Using the records below, repeat exactly the lines from the one holding "案件を探す (884, 26)" through the one holding "Дача Сад и Огород (75, 2225)", both ends included, and no others.

**Task inputs**

▼▼▼

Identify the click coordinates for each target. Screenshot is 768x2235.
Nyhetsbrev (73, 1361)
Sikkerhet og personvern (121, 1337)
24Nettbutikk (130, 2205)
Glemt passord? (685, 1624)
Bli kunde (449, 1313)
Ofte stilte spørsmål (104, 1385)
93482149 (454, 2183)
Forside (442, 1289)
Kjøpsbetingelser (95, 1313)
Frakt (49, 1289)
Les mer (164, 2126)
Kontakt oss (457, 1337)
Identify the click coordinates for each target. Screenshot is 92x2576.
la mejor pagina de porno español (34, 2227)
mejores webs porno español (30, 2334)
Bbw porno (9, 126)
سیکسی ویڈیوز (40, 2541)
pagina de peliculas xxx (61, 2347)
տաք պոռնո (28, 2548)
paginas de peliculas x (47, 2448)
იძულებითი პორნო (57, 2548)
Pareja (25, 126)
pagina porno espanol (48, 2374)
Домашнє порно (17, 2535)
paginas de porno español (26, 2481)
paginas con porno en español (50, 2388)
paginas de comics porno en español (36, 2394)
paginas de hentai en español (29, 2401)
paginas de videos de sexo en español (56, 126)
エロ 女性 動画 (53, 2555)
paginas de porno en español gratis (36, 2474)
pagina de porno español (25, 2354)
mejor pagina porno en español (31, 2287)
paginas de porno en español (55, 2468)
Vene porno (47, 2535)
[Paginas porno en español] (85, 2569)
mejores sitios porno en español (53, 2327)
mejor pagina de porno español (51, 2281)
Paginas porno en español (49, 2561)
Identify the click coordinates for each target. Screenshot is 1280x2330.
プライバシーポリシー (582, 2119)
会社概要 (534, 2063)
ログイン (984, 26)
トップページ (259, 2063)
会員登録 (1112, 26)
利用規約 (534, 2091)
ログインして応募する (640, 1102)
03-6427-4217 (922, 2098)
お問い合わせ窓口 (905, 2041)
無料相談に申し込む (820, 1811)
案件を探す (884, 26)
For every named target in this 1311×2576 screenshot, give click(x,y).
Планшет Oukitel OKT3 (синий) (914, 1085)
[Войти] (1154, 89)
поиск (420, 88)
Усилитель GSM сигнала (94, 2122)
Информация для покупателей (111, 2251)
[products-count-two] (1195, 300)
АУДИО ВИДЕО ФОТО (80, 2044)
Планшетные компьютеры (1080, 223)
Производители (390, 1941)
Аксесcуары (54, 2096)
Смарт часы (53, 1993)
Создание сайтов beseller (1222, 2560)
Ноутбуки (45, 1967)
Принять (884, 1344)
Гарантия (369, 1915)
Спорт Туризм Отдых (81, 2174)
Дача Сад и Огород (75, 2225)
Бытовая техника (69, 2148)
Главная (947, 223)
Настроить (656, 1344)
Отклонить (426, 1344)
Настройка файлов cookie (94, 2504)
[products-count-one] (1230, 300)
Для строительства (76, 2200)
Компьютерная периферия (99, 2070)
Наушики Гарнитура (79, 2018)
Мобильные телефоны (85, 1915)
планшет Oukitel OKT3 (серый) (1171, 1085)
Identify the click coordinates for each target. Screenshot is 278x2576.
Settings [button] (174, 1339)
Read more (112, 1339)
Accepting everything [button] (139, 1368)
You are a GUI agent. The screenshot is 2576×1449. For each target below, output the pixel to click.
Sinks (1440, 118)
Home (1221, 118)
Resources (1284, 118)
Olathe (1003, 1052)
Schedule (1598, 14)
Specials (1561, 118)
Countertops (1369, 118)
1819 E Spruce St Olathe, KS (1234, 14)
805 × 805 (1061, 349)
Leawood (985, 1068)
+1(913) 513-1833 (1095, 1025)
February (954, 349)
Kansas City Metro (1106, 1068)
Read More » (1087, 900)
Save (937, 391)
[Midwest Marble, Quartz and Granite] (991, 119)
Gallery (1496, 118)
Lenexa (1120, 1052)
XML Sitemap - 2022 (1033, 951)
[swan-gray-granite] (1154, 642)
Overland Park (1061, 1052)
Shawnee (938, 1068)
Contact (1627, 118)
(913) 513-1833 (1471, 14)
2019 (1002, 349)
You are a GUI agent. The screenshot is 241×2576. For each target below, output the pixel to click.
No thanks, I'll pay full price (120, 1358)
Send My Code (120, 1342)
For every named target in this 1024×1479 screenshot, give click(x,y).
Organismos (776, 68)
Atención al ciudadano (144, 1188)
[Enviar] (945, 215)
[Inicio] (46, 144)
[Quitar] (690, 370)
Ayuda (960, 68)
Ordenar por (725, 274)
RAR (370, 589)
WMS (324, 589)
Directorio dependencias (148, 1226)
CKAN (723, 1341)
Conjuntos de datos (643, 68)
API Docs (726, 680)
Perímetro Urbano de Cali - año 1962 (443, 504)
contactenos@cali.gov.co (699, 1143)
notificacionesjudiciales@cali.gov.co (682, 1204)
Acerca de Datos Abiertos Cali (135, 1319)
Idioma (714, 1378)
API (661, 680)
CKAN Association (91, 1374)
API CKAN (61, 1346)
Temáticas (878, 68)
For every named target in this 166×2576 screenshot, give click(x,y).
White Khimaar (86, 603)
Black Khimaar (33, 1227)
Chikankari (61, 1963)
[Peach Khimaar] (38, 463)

▲▲▲

**Solution to this problem**
案件を探す (884, 26)
For every named target in this 1311×2576 screenshot, give click(x,y).
Планшет Oukitel OKT3 (синий) (914, 1085)
[Войти] (1154, 89)
поиск (420, 88)
Усилитель GSM сигнала (94, 2122)
Информация для покупателей (111, 2251)
[products-count-two] (1195, 300)
АУДИО ВИДЕО ФОТО (80, 2044)
Планшетные компьютеры (1080, 223)
Производители (390, 1941)
Аксесcуары (54, 2096)
Смарт часы (53, 1993)
Создание сайтов beseller (1222, 2560)
Ноутбуки (45, 1967)
Принять (884, 1344)
Гарантия (369, 1915)
Спорт Туризм Отдых (81, 2174)
Дача Сад и Огород (75, 2225)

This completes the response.